Tasks to complete ::
a. Answer these questions from the DNS forwarding thread:
(i) Roughly how many sites make up the corporate network?
(ii) What tool showed that every name server in the list was being used in turn?
(iii) What is the average RTT between the NMS and the regional name server it shares a location with?
b. In the DNS forwarding thread, what reason does Kevin Darcy give for why all the forwarders might be used in rotation instead of only the closest one? Answer in one to three sentences.

Article ::

● ● ● ● ● ● ●

DNS Query Behavior with Global Forwarders Statement

Wed Aug 13 03:42:09 UTC 2008

On 12 Aug 2008, at 19:46:37, Kevin Darcy wrote:

> Merton Campbell Crockett wrote:
>> My corporate network consists of roughly 100 different sites located
>> throughout North America.  At each site there is a Network Management
>> System (NMS) running ISC BIND and DHCP.  Each NMS is the master name
>> server for the forward and reverse DNS zones assigned to the site.
>>
>> No NMS has direct access to the Internet and forwards all DNS queries
>> to a regional name server that has access to the Internet.  The
>> forwarders are defined as follows.
>>
>> 	options {
>> 		...
>> 		forward only;
>> 		forwarders { 10.73.2.6; 10.10.2.6; 10.35.2.6; };
>> 		...
>> 	};
>>
>> The order in which the forwarders changes depending upon the region  
>> in
>> which the site is located.
>>
>> I was asked to look at a problem involving name resolution at several
>> sites.  I had expected to see all DNS queries being forwarded to the
>> "closest" regional name server.  What I found using tcpdump was that
>> all name servers in the list were being used in a round-robin  
>> fashion,
>> i.e. I would see a group of queries sent to the first name server,  
>> the
>> second name server was used for the next group, the third was used  
>> for
>> the next group before the cycle restarted.
>>
>> Is this an artifact of the -P2 changes or was the use of RTT dropped
>> for some other reason?
>>
>>
> My understanding is that the RTT-based forwarder selection is  
> "banded",
> so that if a bunch of forwarders' RTTs all fall within the same "band"
> they'll be used either randomly, or in a strict round-robin fashion.
>
> Is the latency of the network in question sufficiently high that a
> "close" regional forwarder might end up being "banded" with forwarders
> that are physically much further away?

One NMS is co-located with the regional name server.  Average RTT  
between the systems is .75 ms. The RTT to the other regional name  
servers is 70 ms and 110 ms.  Although one would expect the NMS to  
send all queries to the co-located server, it only uses it 1/3 of the  
time.

At a site with no co-located regional name server, the average RTT to  
the regional name server are 14 ms, 75 ms, and 110 ms.  Again, one  
would expect the one only 14 ms away to be favored, but it is only  
selected 1/3 of the time.

I just checked the above times.  During the business day, some of the  
times will be in the 200 ms range due to congestion.

Can the "banding" be adjusted in some way?

> I would further speculate that the "clumping" you're seeing (a bunch  
> of
> queries to one forwarder, followed by a bunch of queries to the next
> forwarder in the list, etc.), might be the result of multiple worker
> threads following the same round-robin sequence. But that's pure
> speculation on my part; I haven't looked at the code to confirm this.
> For all I know, you're running on uniprocessor boxes, or didn't even
> compile with threads enabled...

I'm not sure about threading on the NMS.  IT configured the systems.

Merton Campbell Crockett
m.c.crockett at roadrunner.com

● ● ● ● ● ● ●

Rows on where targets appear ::
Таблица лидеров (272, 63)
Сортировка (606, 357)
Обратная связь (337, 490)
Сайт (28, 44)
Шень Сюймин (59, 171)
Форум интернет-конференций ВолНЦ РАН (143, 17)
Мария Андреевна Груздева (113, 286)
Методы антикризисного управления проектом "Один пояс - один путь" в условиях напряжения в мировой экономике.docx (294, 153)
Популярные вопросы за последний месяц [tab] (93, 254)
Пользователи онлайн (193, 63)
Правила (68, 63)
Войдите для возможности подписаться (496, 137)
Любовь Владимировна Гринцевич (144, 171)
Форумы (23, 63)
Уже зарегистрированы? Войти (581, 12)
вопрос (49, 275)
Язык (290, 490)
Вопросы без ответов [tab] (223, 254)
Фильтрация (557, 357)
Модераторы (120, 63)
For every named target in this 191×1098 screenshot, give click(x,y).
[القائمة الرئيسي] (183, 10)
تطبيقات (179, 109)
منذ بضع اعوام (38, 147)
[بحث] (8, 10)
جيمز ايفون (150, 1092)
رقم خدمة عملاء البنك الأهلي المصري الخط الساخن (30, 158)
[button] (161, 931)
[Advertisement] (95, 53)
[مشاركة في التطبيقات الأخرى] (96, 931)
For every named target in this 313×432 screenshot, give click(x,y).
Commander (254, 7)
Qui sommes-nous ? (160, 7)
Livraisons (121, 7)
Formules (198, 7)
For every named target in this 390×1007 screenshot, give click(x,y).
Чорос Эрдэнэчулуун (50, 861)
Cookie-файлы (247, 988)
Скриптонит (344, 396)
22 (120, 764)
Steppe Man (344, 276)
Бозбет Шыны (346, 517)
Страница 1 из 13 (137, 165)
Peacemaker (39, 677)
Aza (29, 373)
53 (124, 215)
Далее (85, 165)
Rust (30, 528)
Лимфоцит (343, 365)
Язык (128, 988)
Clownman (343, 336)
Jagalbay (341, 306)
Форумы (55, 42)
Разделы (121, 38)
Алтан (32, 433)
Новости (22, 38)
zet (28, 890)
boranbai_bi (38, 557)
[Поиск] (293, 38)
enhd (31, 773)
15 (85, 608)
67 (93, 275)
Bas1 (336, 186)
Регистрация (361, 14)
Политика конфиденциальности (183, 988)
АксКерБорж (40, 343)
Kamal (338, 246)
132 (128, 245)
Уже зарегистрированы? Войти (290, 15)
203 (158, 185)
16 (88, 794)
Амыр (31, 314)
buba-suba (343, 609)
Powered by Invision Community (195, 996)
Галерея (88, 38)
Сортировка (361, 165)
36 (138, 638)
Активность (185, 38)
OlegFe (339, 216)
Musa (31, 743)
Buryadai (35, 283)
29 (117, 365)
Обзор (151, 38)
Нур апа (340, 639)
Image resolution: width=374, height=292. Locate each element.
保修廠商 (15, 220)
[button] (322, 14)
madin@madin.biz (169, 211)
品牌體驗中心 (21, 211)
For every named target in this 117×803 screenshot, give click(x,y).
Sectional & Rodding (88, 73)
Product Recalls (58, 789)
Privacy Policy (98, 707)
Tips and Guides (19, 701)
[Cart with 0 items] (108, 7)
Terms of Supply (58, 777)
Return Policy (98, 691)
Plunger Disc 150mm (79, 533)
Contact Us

● ● ● ● ● ● ●

Answer set ::
a.
(i) Roughly 100 sites across North America.
(ii) tcpdump.
(iii) .75 ms.

b. He understands RTT-based forwarder selection to be "banded": forwarders whose RTTs fall within the same band are used either randomly or in strict round-robin order. If network latency is high enough, a close regional forwarder could be placed in the same band as forwarders much farther away.